Physical Training Nov 2003 |
The Fit Life
By Glenn Archambault
Christmas is only weeks away - time is running out to look your
best! How can you shed a few pounds before the big event? How can you get
that ‘perfect’ body fast? Maybe I can help.
There is a belief that to reduce body fat you should perform cardio exercise at a low intensity for an extensive period. We’ve all seen people at the gym using treadmills or cross trainers for an hour at a time. Although this does some good it doesn’t help fully accomplish a fat-burning goal. This is because more fat is burned in an aerobic state rather than an anaerobic state. There is no easy solution, but there is a way to lose pounds quickly without having to spend hours in the gym, a way of doing this that will make exercise more interesting and provide quicker results.
Varying intensity during an exercise regimen is key to better results.
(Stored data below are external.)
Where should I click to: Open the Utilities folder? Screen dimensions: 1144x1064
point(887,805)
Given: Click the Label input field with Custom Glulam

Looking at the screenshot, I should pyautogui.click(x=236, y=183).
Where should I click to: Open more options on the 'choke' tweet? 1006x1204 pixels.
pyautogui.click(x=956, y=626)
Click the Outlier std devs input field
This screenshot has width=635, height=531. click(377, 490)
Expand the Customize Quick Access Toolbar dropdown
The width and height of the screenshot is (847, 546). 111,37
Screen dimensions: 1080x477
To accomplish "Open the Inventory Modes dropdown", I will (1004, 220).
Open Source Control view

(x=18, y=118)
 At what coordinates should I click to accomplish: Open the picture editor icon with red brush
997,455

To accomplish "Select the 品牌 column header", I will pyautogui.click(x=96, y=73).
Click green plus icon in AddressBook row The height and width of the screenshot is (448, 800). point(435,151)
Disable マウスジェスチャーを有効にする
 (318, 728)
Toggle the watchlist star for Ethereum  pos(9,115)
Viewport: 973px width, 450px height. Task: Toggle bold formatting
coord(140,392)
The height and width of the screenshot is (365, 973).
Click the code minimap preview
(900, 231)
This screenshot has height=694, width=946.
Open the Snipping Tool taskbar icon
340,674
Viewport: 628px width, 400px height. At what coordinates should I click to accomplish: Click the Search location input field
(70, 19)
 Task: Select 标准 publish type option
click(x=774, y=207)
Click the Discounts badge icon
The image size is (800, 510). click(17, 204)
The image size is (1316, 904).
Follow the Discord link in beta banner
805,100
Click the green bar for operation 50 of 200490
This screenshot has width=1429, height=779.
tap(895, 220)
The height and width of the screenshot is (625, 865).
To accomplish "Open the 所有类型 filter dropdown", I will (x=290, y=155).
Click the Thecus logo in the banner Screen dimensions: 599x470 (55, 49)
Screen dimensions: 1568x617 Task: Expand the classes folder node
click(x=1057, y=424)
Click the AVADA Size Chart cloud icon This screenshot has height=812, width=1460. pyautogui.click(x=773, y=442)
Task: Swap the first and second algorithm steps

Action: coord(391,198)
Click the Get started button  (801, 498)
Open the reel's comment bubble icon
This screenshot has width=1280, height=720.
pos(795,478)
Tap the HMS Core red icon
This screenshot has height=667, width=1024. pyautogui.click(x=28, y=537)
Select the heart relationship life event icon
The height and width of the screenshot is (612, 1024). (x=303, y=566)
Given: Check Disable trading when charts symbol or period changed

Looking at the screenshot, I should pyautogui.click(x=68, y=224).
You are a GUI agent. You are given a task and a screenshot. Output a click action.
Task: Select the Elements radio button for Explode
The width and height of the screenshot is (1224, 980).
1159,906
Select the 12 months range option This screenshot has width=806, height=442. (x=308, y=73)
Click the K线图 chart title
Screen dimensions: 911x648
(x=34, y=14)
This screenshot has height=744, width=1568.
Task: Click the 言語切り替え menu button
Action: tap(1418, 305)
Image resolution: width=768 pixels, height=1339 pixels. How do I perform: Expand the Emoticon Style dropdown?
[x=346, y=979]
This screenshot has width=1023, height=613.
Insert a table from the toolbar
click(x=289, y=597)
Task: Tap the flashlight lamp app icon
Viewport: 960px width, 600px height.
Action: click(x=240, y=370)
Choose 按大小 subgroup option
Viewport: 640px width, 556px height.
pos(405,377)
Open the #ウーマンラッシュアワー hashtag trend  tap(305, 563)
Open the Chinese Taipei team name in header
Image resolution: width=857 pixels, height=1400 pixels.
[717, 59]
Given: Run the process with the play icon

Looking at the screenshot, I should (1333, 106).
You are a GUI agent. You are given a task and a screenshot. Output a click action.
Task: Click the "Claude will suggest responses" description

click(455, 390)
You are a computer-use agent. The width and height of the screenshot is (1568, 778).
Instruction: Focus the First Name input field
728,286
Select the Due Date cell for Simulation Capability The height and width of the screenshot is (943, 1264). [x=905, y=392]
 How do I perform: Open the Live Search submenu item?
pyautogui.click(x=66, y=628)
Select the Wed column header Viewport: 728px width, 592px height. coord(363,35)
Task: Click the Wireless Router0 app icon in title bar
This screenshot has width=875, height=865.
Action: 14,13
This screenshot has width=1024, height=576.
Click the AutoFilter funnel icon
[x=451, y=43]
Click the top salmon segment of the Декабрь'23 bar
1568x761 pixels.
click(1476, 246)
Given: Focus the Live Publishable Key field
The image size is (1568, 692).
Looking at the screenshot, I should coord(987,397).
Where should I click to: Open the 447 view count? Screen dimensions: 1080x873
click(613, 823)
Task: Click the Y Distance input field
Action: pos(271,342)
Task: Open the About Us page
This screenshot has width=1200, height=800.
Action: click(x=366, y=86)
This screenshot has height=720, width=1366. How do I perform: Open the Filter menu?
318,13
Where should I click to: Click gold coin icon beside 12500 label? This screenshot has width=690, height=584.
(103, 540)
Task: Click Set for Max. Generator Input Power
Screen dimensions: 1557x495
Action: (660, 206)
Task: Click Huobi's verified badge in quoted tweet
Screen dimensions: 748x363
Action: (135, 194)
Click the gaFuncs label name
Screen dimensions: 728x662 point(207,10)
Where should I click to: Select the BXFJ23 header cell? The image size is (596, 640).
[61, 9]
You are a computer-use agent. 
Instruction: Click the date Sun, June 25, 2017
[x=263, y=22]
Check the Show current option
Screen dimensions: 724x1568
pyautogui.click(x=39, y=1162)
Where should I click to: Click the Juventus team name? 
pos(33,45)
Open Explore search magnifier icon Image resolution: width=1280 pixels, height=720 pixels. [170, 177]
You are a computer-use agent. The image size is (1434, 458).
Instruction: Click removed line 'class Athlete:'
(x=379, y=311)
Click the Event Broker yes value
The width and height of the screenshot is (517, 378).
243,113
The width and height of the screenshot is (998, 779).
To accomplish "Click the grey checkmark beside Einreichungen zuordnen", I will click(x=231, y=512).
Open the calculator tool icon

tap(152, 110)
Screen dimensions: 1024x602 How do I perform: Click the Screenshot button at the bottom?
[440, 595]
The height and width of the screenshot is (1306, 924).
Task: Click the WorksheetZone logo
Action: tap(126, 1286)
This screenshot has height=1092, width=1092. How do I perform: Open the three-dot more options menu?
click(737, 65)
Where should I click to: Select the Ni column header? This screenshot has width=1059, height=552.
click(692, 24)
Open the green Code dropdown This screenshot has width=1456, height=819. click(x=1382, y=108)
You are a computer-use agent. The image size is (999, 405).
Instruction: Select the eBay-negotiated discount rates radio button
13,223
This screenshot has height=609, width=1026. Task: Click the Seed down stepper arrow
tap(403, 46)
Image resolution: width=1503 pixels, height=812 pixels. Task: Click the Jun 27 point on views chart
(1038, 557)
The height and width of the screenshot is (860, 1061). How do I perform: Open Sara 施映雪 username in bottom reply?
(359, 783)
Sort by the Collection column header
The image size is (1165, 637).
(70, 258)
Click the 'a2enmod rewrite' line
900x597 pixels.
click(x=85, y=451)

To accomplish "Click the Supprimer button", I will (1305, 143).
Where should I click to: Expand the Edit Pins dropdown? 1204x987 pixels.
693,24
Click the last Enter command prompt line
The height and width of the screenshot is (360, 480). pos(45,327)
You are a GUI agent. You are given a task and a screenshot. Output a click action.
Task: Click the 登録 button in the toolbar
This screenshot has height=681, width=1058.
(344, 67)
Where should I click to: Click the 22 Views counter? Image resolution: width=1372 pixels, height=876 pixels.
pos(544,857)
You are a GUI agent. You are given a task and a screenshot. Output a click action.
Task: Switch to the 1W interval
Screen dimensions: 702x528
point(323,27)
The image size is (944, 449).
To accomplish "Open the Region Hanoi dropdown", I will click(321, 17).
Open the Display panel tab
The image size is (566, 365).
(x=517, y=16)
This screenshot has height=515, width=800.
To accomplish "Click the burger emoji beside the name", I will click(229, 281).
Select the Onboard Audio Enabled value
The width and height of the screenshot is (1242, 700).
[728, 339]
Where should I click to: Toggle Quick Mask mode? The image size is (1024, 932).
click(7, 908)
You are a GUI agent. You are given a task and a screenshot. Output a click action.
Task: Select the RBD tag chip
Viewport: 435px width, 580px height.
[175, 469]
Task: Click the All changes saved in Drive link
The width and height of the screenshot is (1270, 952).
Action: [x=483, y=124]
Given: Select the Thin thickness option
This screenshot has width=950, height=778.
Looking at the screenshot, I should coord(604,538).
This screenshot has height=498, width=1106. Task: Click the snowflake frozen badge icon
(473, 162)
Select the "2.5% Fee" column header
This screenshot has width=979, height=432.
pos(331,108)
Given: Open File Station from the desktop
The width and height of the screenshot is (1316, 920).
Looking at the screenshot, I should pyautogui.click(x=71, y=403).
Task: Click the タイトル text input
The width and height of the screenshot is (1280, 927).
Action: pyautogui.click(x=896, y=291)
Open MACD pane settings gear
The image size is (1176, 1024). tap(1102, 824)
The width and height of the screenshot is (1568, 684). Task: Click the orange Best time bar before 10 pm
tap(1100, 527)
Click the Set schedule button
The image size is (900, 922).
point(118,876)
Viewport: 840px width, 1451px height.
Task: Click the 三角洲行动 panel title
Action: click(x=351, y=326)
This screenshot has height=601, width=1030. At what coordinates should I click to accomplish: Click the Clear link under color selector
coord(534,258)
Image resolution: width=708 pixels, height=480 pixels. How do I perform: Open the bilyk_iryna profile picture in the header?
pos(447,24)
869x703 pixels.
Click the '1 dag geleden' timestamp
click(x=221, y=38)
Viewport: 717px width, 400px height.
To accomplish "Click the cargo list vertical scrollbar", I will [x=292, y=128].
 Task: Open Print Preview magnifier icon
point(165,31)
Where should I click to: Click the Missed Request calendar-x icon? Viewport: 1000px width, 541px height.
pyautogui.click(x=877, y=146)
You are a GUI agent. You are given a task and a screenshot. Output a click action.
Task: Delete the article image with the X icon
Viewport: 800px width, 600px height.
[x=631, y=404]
I read that resistance exercise is the best form of exercise for toning your body, but I believe that resistance training combined with cardio is the better way to get that perfect physique! Cardiovascular exercise, when done properly and in conjunction with resistance exercise will accelerate fat loss while improving your physique and health.
What do I mean by ‘when done properly?’ The answer is interval training.
You do not need to spend hours doing monotonous exercises in order to burn fat. You should substitute duration of time with higher intensity walks or runs (short bursts of energy) with short periods of low intensity to lower the heart rate. By doing this you are increasing and decreasing your heart rate, thereby increasing your metabolism. In one study, interval training increased fat burning three-fold over continuous steady exercise.
You can perform interval training on any of the cardio machines i.e. the stationary bike, cross trainer, the treadmill or any cardio equipment. I like the treadmill best for burning calories and cutting fat.
Interval training (on the treadmill, for example), is performed by alternating between fast and slow running and walking. You can also raise and lower the treadmill grade to add intensity or lower intensity. For treadmill walking you can begin at a slower pace until you are warmed up (approximately 3 minutes); thereafter raise the intensity to a very fast walk that will increase your heart rate. Walk at the higher intensity for one minute. Then lower the intensity to the slower walk for one minute, thereby lowering your heart rate. Do this for approximately 25 minutes. If you cannot do 25 minutes at first, then work up to it over a period of time. As you become more fit, extend the total time or increase the speed or elevation of the treadmill.
Interval running on the treadmill follows the same principles as walking intervals. Run at a fast pace for 45 to 60 seconds and then run at a slow pace for 45 to 60 seconds. As you become more fit, shorten interval times or increase your high and low selections on the treadmill. By running this way you will burn more fat, thus becoming fitter, faster!
Interval training also accentuates intensity; hence, it affords considerable
cardiovascular benefits in addition to fat loss benefits.